Hamidieh Amir Ali, Pourpak Zahra, Yari Kolsoum, Fazlollahi Mohammad Reza, Hashemi Susan, Behfar Maryam, Moin Mostafa, Ghavamzadeh Ardeshir
Hematology-Oncology and Stem Cell Transplantation Research Center, Tehran University of Medical Sciences, Tehran, Iran.
Pediatr Transplant. 2013 Aug;17(5):487-91. doi: 10.1111/petr.12092. Epub 2013 May 29.
Partial albinism with variable immunodeficiency are the two major characteristics of Griscelli syndrome type 2 (GS-2). This syndrome is usually associated with a high mortality rate and commonly results in early childhood death. Patients suffer from different infections and experience crisis of HLH. HSCT remains the sole curative treatment for GS-2. We prospectively analyzed the outcomes of transplantation with RIC regimen in five patients. The median age at transplantation was 21.6 months (range: 12-30). All of the patients underwent HSCT from HLA-matched related donors. Currently, four patients are cured, and symptoms of recurrent infections and HLH crisis are not seen in them. The only patient who died had undergone HSCT in the accelerated phase of HLH. One patient who developed acute GvHD had a favorable response to therapy. No chronic GvHD occurred in patients.
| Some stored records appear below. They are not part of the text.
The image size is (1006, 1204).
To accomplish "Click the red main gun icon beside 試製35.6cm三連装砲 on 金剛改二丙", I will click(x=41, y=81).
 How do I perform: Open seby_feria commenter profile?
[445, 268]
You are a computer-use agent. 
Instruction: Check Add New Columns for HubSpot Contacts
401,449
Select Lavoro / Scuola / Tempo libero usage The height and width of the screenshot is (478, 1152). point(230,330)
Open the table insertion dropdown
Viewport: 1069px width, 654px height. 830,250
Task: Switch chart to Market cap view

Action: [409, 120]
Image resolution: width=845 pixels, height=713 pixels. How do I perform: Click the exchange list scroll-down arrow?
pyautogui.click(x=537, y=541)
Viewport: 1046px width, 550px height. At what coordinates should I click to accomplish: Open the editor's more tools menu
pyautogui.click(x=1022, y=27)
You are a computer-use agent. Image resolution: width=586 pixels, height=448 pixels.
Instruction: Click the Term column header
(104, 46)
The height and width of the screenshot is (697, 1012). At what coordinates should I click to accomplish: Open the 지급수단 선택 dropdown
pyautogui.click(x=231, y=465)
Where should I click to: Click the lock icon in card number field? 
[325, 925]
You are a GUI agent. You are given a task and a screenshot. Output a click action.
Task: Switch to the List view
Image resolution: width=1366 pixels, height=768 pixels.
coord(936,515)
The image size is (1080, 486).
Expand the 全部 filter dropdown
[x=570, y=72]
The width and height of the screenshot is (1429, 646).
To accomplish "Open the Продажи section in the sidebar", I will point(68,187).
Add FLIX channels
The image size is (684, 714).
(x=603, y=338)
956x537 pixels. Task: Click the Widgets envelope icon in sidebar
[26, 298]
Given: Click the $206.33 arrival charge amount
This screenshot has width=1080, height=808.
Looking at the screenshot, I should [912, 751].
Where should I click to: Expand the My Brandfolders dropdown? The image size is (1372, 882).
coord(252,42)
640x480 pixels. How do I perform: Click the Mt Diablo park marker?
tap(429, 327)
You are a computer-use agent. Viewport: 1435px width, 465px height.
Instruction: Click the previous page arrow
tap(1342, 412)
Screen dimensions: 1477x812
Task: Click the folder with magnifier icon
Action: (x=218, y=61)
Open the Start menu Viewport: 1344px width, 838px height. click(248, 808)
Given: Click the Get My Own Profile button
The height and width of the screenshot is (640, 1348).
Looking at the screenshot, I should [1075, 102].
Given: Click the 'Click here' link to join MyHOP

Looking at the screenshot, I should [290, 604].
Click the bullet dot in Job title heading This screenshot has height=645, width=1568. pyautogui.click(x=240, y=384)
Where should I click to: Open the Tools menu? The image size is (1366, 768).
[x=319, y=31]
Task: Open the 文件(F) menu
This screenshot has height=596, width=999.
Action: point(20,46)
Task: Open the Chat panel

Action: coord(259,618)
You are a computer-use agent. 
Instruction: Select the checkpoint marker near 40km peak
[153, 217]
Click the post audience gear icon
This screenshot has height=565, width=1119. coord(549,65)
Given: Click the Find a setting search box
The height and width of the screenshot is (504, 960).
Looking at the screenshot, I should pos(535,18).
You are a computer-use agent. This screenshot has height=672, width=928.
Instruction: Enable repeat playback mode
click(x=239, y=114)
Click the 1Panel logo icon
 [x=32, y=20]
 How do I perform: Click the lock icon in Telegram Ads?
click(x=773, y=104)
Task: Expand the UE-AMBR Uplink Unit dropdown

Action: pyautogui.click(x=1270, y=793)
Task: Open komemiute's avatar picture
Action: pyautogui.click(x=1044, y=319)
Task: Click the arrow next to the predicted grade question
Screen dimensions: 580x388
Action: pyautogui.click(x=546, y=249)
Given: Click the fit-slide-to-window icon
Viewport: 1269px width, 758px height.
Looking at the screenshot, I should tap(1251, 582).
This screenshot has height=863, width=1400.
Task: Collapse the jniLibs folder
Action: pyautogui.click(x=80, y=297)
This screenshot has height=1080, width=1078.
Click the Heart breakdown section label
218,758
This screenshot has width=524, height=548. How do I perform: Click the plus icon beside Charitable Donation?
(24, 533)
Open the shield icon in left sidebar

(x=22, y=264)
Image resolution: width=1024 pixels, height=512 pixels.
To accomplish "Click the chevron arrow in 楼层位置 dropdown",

It seems that the use of RIC regimen as a method of transplant preparation is effective and tolerable in this group of patients with various comorbidities. It is recommended to carry out HSCT in these patients at lower ages, before presentations of different infections and HLH crisis.
部分白化病伴可变免疫缺陷是2型格里塞利综合征(GS-2)的两个主要特征。该综合征通常与高死亡率相关,常导致儿童早期死亡。患者会遭受不同感染并经历噬血细胞性淋巴组织细胞增生症(HLH)危机。造血干细胞移植(HSCT)仍然是GS-2的唯一治愈性治疗方法。我们前瞻性分析了5例采用减低预处理方案(RIC)进行移植的患者的结局。移植时的中位年龄为21.6个月(范围:12 - 30个月)。所有患者均接受了来自人类白细胞抗原(HLA)匹配的相关供者的HSCT。目前,4例患者已治愈,未再出现反复感染和HLH危机的症状。唯一死亡的患者是在HLH加速期接受的HSCT。1例发生急性移植物抗宿主病(GvHD)的患者对治疗反应良好。患者均未发生慢性GvHD。对于这组存在各种合并症的患者,使用RIC方案作为移植预处理方法似乎是有效且可耐受的。建议在这些患者年龄较小、尚未出现不同感染和HLH危机之前进行HSCT。